WASHINGTON (Reuters) - Bank of Japan Governor Masaaki Shirakawa on Sunday warned that an extension of unprecedented monetary easing policies by advanced nations for too long carries risks, and loose policy alone will not fix structural economic problems.
Unless excesses built up during the bubble period are resolved, Shirakawa said, it will take a fairly long time for advanced economies to return to a full-fledged recovery despite unprecedented policy efforts.
Sustaining very easy monetary policies for too long could create another bubble and sow the seeds of a crisis, he said, warning of the risks of relying solely on quick-fix stimulative measures.
"Although easy monetary policy is needed, it alone cannot solve the problem," Shirakawa said in a speech to the Institute of International Finance.
And if strong growth in emerging countries turns into an asset bubble, it could end up having consequences on both emerging and advanced economies, he said.

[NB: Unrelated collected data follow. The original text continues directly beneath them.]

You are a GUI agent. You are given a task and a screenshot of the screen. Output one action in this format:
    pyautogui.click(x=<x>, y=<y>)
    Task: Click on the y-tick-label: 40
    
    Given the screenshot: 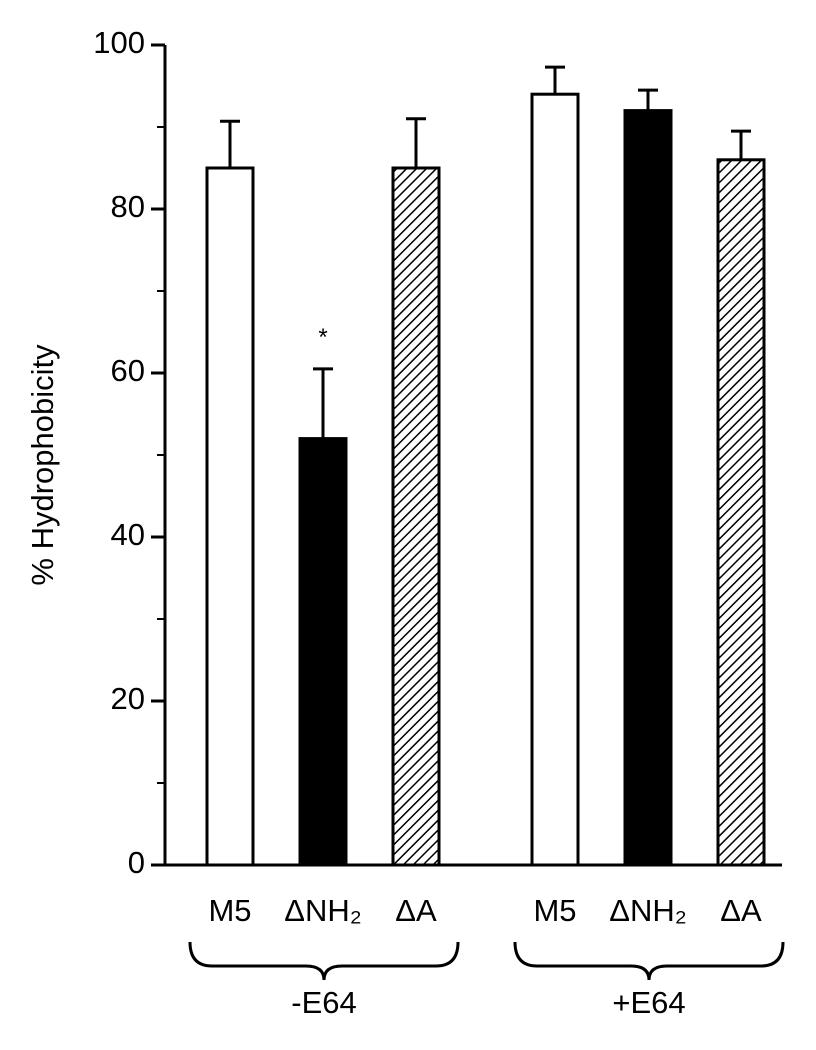 What is the action you would take?
    pyautogui.click(x=128, y=534)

"A crisis comes to the surface with a different face every time," Shirakawa said.
The BOJ surprised markets on Tuesday by pushing down interest rates to zero and pledging asset purchases to pump more money into Japan's struggling economy.
The Federal Reserve, the European Central Bank and the Bank of England also have extremely accommodative monetary policies in place.
Expectations the Fed will step back into the markets next month to buy more bonds to support the anemic U.S. recovery pushed the dollar down to a 15-year low against the yen on Friday.
With investors looking for better returns, emerging market currencies have soared. The flood of monetary into developing economies has sparked fears of growing asset bubbles.